“The Predator” Review


It’s said that a sequel rarely ever lives up to the original, especially when that original has Schwarzenegger-sized shoes.

In 1987, John McTiernan’s masterpiece Predator was released, raking in $98.7 million, and, although it didn’t receive renown praise, it has since become a classic of the action genre whose name resonates across generations.

“I used to watch them with my dad when we were young,” Tori Kegebein, sophomore student, said.  

Since the writer of the original took the director’s chair, audiences and critics alike anticipated the release of next entry in The Predator Franchise.  And though the trailers were underwhelming, viewers were still excited for what Shane Black, who worked on the original, would bring to the table.

The answer came September 14, when The Predator finally released in theatres.  Results were mixed, with the film receiving 34 percent on Rotten Tomatoes and a 6/10 on IMDb.  Fans of the original are divided on how they feel about the movie.

     “It doesn’t even come close to stacking up against Predator 1,”  Steven Kring, a fan of the original, said.

One thing is for certain however, box office wise, the film was a failure.  With a budget of $88 million, it only pulled in $42 million with a release of more than two weeks, making the prospects of a sequel unlikely.

When it comes to this Newsroom’s staff member opinion on the movie, it simply comes down to being ok. While the action and dialogue were spot on, the film’s structure was lacking.

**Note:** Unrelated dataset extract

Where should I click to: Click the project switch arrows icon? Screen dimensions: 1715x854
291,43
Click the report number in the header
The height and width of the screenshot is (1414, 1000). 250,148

In terms of combining action and comedy, Black did a great job, making the movie an adrenaline fueled laugh riot.  The characters have this dorky masculinity to them, like they were a bunch of teenagers caught in a wacky situation involving governments, evil institutions, and aliens.

It also helps that the actors sell their chemistry and friendship with each other flawlessly.  Giving really solid performances and bringing something new to the group, to the point where, when they’re time comes, audiences will find themselves sad to see each of these guys go.  Even the villains give good performances, with Sterling K. Brown standing out as a wacky, Kanye-like antagonist.

The action sequences are also extremely well done, reminiscent of older cinema with their gory kills, over-the-top choreography, and intense body count.  The entire crowd gasped and hollered at the different disemboredments and deaths displayed on screen.

While a fun experience, the film is not without its many, many shortcomings.  For starters, the last act drags on a little too much, with it basically being a glorified action sequence.  It felt clunky and could’ve been trimmed up, cutting out certain sequences like the villains and heroes teaming up.

The plot isn’t the strongest either, with it revolving around cross-species and mental disorder.  While these concepts could be explored well, they’re done in cookie cutter ways. A more runtime would’ve done this movie a ton of favors, as at times it can feel a bit underdeveloped.  The characters suffer from this the most, relying mostly on the actors to bring them to life.

Another plot point that could’ve been cut was the kid, aside from one funny scene involving the Predator helmet, his character dragged and felt separate tonally from the rest of the film.  

The first 15 minutes are a bit on the shaky side as well, while the movie quickly picks up after this mark, it’s still worth mentioning

All in all, though it has several flaws and bad decisions that keep it from legendary status, but it’s still an enjoyable time on the couch or at the movie theatre.  The staff member gives it a 6.9/10.